Provided passage —
::::::

By: Maggie Krueger In a season when local food donations might otherwise loll,
Rabbi Danielle Leshaw of Ohio University’s Hillel community explains that
Jewish students are revving up for their annual Athens County food drive.
The drive falls about a month before Thanksgiving, when other
religious organizations might not be collecting as heavily, says Rabbi Leshaw.
The push, she says, is in honor of the Jewish holiday of Sukkot, a Jewish holiday celebrated after Yom Kippur, the holy day of
atonement.
“[On] this holiday, we are incredibly grateful for the houses
that we live in and the shelter that protects us,” Rabbi Leshaw explains. Intern,
the Jewish community takes this time to be more aware of people who may not
have the same resources, she says.
Rabbi Leshaw’s awareness finds particular resonance in the story
of shelter for two men living out this holiday in their own community - the
city of Jerusalem.
For the seven days of Sukkot Israeli Rabbi Arik Ascherman left his home to
sleep outside, within the confines of a booth, called a sukkah – a traditional
Jewish custom.
During Sukkot many Jews like Rabbi Ascherman shelter themselves
under wooden beams, with a white cloth wrapped around the walls. Rabbi
Ascherman emphasizes that his temporary dwelling lends itself to a feeling of delicacy.

::::::

Tasks and exercises —
1 > In the Hillel food drive article, how long did Rabbi Arik Ascherman sleep outside in a sukkah?
2 > Please write out the Hillel food drive article from "Rabbi Leshaw’s awareness" up to and including "Jewish custom.", swapping in "Haifa" wherever "Jerusalem" appears.

::::::

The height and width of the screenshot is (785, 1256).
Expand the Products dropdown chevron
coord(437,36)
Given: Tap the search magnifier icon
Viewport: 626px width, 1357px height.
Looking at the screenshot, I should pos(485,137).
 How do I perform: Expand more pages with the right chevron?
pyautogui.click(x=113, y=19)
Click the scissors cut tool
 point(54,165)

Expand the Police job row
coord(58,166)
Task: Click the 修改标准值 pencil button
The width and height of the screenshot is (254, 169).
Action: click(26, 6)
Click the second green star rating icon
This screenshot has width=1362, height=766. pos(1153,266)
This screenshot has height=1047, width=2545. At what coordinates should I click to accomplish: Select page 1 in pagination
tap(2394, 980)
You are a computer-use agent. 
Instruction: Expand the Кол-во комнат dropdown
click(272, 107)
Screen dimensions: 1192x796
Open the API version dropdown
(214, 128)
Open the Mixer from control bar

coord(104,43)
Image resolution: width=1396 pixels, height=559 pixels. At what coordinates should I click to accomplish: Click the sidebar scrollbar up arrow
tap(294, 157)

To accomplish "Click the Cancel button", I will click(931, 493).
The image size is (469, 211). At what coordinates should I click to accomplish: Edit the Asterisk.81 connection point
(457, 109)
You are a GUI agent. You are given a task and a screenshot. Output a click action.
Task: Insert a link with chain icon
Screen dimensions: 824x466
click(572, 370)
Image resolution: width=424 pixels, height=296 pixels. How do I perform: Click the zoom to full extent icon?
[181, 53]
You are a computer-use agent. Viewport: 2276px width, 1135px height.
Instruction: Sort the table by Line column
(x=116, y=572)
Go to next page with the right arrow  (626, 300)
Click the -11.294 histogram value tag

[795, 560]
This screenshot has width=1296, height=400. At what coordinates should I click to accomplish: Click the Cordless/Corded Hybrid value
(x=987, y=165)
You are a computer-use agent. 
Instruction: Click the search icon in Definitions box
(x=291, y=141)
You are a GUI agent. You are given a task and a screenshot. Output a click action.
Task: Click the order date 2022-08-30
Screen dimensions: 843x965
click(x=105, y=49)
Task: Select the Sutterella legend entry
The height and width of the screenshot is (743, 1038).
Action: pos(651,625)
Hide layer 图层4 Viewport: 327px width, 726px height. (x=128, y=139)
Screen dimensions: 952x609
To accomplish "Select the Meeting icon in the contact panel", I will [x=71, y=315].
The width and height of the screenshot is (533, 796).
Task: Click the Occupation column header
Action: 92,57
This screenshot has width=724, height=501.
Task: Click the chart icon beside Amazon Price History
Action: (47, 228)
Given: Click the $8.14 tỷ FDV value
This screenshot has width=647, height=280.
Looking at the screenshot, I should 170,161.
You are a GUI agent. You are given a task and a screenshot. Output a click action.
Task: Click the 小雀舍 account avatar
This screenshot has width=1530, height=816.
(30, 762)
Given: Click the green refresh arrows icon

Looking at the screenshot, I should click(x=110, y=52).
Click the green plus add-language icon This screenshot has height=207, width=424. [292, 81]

::::::

Answers by task —
1 > For the seven days of Sukkot.

2 >
Rabbi Leshaw’s awareness finds particular resonance in the story
of shelter for two men living out this holiday in their own community - the
city of Haifa.
For the seven days of Sukkot Israeli Rabbi Arik Ascherman left his home to
sleep outside, within the confines of a booth, called a sukkah – a traditional
Jewish custom.